И всё это – как про вещь. Про лошадь. Про рабыню. Не про меня.
Они говорили друг другу, как женщины, что вяжут узел или квасят капусту – с отстранённым интересом, с ритуальной усталостью, с тем равнодушием, что страшнее крика. Они трогали, щупали, осматривали. И ни одна не видела во мне человека. Только "её". Только "ту". Только товар.
– Девственно, – сказала старая, и её голос прозвучал не как утверждение, а как приговор.
После этого они не извинились, не взглянули. Просто ушли. Как приходят и уходят тени. Шепчущие, вонзающие, глумливые.
Я осталась стоять посреди шатра, обнажённая, как душа после исповеди, где никто не простил.
И всё тело моё было не телом – одной сплошной раной, не кровоточащей, но гноящейся.
Не от боли.
От стыда. От унижения. От того, что я больше не принадлежала себе – ни снаружи, ни внутри.

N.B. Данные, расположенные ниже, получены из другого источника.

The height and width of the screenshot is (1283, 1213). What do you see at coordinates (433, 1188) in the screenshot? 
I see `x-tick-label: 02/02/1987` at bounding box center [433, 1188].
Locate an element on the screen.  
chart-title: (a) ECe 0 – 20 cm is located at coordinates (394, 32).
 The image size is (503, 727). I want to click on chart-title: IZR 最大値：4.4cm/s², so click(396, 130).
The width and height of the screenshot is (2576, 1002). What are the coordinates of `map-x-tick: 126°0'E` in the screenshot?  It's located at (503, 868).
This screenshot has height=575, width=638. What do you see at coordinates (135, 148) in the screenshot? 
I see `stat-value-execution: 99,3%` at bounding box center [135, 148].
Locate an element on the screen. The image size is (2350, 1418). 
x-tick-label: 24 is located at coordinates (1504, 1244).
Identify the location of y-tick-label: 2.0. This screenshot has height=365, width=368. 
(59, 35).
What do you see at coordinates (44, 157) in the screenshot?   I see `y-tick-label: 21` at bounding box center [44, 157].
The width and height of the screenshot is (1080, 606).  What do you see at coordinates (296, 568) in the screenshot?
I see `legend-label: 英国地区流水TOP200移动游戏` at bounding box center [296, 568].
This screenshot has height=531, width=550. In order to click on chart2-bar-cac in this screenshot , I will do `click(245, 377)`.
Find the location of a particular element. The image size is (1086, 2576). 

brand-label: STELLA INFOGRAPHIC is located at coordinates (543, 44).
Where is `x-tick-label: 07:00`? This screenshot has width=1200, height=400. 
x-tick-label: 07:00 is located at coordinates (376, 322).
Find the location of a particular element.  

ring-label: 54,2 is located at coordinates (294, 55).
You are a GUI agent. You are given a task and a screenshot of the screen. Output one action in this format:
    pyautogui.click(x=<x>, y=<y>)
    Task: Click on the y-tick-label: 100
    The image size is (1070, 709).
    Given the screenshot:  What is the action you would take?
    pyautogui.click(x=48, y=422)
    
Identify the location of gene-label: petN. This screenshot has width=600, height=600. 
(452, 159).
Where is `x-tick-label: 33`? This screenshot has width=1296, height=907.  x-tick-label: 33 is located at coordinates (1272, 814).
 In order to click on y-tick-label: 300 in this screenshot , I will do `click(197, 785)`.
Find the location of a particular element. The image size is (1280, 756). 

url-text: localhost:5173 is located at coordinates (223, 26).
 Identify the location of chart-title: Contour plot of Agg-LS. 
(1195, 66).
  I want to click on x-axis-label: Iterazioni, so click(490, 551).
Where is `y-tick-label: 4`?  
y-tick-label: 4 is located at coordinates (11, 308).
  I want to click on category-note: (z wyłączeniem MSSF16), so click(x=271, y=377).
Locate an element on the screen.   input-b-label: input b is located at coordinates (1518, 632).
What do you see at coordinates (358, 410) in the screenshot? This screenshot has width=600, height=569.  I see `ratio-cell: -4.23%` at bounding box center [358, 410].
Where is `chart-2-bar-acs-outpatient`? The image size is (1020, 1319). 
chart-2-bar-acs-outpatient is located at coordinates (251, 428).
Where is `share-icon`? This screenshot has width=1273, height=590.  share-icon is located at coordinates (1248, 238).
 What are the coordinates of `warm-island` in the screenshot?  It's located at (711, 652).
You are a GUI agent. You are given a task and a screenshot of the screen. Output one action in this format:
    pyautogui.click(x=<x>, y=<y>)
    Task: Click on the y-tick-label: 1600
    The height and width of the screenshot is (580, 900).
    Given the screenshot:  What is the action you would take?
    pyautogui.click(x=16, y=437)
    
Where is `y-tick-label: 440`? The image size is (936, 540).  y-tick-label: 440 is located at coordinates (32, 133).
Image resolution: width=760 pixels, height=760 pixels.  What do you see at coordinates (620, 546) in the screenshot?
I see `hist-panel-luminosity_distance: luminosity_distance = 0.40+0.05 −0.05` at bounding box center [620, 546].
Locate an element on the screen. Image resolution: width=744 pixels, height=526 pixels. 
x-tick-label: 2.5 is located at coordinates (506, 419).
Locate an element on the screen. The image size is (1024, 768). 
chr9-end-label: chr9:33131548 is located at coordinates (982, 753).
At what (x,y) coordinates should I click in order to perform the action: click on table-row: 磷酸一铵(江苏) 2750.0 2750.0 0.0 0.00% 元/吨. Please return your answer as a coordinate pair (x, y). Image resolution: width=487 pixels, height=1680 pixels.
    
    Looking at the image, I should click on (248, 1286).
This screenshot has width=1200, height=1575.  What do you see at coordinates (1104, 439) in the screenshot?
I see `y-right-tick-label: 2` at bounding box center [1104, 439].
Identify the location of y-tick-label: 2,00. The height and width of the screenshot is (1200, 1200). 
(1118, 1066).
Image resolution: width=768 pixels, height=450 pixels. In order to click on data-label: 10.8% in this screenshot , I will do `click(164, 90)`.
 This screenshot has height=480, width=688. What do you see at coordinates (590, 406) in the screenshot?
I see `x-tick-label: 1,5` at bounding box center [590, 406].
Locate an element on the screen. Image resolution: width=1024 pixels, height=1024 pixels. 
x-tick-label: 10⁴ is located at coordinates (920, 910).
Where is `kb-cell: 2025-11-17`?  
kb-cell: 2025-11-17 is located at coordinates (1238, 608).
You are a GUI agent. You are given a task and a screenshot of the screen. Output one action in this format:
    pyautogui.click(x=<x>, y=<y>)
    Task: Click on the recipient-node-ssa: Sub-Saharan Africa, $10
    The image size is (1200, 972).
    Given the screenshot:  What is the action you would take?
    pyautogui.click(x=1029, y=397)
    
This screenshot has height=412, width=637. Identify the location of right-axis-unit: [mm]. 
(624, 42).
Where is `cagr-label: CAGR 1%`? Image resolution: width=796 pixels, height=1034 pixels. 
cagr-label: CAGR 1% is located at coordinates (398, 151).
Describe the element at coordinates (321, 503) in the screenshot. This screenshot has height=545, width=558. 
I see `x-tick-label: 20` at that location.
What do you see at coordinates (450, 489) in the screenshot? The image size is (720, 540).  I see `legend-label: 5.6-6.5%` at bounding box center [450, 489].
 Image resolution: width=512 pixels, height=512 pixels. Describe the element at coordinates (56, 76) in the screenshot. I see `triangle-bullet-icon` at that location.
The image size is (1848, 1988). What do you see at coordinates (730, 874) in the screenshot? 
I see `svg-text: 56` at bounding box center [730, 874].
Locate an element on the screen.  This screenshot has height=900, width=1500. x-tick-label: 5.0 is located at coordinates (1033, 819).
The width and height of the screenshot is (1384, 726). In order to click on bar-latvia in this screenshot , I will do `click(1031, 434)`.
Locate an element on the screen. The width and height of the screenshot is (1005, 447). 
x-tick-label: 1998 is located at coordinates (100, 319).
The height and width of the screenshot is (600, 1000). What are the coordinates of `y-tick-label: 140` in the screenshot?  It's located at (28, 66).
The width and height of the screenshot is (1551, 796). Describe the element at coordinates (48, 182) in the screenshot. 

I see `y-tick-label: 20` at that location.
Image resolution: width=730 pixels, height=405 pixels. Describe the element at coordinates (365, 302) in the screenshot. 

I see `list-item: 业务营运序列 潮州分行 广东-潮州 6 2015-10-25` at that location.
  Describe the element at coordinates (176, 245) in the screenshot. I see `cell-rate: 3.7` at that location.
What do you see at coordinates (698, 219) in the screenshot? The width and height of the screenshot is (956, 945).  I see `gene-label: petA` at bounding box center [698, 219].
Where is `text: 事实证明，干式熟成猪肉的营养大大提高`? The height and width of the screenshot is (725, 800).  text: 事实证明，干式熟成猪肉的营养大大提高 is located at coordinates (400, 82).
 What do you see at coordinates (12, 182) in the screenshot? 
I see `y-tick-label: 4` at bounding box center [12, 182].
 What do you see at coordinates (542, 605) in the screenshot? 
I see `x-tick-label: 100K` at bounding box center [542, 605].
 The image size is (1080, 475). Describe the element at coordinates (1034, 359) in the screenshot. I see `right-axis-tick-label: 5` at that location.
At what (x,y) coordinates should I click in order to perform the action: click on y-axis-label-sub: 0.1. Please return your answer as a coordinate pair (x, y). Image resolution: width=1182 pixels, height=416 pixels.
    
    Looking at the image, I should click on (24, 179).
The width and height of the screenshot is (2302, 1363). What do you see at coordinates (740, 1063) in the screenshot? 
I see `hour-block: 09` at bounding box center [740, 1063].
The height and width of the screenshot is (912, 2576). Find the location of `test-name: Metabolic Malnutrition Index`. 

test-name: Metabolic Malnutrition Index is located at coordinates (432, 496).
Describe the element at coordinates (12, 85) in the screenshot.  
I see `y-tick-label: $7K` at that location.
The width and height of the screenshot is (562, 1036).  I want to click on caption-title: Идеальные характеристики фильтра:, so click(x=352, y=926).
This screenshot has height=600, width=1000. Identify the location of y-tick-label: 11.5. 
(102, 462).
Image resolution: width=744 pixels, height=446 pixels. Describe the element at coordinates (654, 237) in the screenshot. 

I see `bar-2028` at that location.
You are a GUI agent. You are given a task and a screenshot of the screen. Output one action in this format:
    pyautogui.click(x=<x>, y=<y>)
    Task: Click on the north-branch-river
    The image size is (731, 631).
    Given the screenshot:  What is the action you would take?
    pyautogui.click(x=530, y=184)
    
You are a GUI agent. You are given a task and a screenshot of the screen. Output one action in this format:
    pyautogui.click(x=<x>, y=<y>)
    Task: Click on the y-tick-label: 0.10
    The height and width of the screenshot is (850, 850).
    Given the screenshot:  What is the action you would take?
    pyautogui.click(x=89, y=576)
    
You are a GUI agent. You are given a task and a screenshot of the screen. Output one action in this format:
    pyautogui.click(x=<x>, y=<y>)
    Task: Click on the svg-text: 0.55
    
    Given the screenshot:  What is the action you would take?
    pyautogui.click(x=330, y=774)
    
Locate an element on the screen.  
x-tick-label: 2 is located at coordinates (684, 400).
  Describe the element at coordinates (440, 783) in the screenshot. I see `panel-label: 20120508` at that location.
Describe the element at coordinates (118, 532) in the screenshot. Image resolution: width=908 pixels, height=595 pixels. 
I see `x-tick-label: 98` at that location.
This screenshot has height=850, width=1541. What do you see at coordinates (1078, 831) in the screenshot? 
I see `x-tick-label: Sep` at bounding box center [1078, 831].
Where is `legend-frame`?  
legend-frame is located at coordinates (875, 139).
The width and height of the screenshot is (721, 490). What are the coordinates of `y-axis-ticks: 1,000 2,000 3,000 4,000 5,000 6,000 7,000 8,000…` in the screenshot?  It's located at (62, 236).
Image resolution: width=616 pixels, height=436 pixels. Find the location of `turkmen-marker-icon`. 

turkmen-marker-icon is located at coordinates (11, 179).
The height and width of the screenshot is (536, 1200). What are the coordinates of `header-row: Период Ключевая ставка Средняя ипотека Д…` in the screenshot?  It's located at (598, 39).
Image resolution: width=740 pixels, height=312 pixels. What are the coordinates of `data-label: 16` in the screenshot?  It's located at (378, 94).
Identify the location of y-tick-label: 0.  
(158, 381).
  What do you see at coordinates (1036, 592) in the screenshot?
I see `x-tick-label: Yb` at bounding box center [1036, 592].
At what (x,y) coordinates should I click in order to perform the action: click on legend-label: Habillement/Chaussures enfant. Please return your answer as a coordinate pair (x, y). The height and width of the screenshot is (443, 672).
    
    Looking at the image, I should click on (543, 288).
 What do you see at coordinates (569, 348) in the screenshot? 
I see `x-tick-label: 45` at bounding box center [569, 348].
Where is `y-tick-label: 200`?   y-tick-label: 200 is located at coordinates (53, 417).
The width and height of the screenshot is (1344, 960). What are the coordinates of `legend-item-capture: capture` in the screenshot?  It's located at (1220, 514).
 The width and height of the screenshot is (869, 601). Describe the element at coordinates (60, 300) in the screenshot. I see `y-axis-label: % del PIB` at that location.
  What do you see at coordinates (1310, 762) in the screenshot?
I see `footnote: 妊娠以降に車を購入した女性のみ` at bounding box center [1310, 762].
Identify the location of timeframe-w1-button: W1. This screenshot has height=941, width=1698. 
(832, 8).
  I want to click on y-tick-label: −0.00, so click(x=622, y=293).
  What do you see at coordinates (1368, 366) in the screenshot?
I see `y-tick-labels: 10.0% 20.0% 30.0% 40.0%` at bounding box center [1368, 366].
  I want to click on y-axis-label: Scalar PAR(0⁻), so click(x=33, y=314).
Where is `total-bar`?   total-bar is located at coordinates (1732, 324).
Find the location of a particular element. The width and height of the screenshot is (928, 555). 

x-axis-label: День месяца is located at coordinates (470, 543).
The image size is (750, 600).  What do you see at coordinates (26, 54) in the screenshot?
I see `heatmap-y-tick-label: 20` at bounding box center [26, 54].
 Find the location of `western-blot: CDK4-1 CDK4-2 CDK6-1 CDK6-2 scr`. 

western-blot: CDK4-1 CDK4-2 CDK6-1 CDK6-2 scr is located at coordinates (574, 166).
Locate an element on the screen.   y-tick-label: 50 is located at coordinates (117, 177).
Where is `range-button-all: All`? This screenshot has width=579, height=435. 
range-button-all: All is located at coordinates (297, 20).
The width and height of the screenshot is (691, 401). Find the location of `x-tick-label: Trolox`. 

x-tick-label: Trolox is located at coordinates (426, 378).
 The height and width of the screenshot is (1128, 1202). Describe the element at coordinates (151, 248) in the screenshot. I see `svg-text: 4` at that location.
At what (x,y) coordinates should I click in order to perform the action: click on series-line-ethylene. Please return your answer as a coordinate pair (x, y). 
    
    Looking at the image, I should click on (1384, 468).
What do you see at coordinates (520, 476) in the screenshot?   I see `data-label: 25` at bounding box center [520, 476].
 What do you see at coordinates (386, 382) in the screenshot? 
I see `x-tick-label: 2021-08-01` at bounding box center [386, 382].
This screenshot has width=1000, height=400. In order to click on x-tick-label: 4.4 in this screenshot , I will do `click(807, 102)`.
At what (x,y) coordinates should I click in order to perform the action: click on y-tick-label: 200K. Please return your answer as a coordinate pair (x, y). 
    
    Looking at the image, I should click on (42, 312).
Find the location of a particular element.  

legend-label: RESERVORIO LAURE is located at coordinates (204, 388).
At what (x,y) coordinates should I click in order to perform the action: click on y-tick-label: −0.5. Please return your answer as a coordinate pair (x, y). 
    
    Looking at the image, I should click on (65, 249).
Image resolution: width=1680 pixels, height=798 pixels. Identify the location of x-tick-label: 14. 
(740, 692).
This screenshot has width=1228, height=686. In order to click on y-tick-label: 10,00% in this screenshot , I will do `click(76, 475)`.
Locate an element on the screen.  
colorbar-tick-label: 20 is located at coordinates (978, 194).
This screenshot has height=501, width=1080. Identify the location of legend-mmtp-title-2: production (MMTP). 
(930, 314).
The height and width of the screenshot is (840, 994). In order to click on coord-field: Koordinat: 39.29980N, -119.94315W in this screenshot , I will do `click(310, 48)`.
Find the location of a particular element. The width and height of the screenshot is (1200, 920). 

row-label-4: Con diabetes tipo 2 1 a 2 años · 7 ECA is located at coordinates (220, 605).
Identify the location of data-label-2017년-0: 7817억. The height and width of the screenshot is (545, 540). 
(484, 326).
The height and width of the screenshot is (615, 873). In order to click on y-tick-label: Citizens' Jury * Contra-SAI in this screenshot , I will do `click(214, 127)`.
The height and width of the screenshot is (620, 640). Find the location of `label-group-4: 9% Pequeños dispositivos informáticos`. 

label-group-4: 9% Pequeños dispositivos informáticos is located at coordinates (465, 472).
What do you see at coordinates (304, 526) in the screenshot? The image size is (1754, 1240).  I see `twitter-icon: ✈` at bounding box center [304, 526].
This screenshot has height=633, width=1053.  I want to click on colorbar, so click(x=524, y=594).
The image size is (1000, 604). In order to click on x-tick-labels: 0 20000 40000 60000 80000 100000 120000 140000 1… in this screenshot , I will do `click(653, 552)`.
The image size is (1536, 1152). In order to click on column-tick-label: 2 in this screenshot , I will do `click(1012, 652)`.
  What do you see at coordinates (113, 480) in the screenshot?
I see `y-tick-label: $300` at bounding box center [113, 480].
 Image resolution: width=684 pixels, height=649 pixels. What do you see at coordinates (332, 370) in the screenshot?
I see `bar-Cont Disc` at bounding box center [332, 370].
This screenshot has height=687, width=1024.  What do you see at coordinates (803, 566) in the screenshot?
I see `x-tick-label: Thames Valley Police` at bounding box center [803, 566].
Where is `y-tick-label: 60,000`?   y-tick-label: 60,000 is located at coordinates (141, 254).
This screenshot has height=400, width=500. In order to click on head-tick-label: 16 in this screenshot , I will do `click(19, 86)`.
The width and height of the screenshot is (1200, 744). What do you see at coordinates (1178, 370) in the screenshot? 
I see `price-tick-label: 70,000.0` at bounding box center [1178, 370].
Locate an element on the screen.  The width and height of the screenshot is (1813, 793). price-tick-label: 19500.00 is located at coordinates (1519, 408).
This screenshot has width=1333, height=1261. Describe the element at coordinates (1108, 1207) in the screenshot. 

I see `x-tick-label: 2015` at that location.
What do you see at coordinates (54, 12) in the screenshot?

Я стояла – как стоИт свеча над гробом, что вот-вот опустят. Не живым телом – одним только дыханием, пустым, ломким, как стекло в мороз. Они ушли – те три женщины, с руками, как у скотников, с глазами без дна – осмотрели, обсудили, опозорили. Оставили меня – голую, как новорождённую, и мертвую, как жертву, не дождавшуюся ножа.
Я не успела прикрыться. Не успела даже вдохнуть, когда ткань полога шевельнулась, и он вошёл.
Хан.
Не громко. Не с клинком.
Он вошёл, как входит смерть, что решила тебя не торопить.
И встал в проёме – весь, как есть. Высокий, как дерево в засуху. Глаза – чёрные, плотные, как ночь без звёзд.
И он увидел меня. Всю. Сразу.
Я не прикрылась. Руки не послушались.
Как если бы я сама знала: он уже всё взял, взором, желанием, жадностью.
И он смотрел.
Долго. Молча. С похотью, в которой не было ни юности, ни страсти – одна только власть.
Как смотрят на то, что добудешь, и сломаешь, и заберёшь навек.
Не сегодня – но скоро.
И я знала это.
Каждой порой. Каждой жилкой. Каждой тенью страха, что просыпалась в крови.
Он шагнул внутрь, будто во дворец свой вошёл.
И воздух стал гуще, как перед грозой, как в бане, где не спастись дыханием.
Я всё стояла, не прикрытая, и чувствовала, как жар от его взгляда ползёт по мне, как будто он гладил – не руками, нет, – взглядом, волей, голодом.
– Ты, – сказал он. Тихо.
Но в этом «ты» было всё.
Как если бы он произнёс имя не моё, а принадлежность.
Я хотела отвернуться – не смогла.
Он ходил кругом, оглядывал – плечо, спину, волосы, будто прикидывал, где начнёт, и чем закончит.
И улыбался – не губами, глазами.
Как волк, что облизнулся.
– Не думал, что будешь такой, – шепнул, и голос его был как мех в ладони: мягкий снаружи, а внутри – капкан.
– Красота твоя – как яд.
И будет моя.
Вся. До последней слезы.
Я дрожала. Не от холода. От ощущения, что он уже дышит внутри меня.
И я была – как раскалённая медь: молчаливая, яркая, сдержанная, но вот-вот расплавлюсь.
Он подошёл ближе, и я услышала – как он дышит.
Медленно. Жадно. Глубоко.
Как зверь, что уже выбрал – и ждёт только сигнала, чтобы ринуться.
Но он не прикоснулся.
Он просто наклонился – так близко, что губы его почти касались щеки.
И прошептал:
– Запомни этот миг. Это начало. Ты ещё не моя. Но скоро не вспомнишь, как быть не моей.
И ушёл. А я осталась. Стоять. Гореть.
Не от стыда.
От знания: он уже начал меня брать. Не телом – душой. Словом. Взглядом. Властью.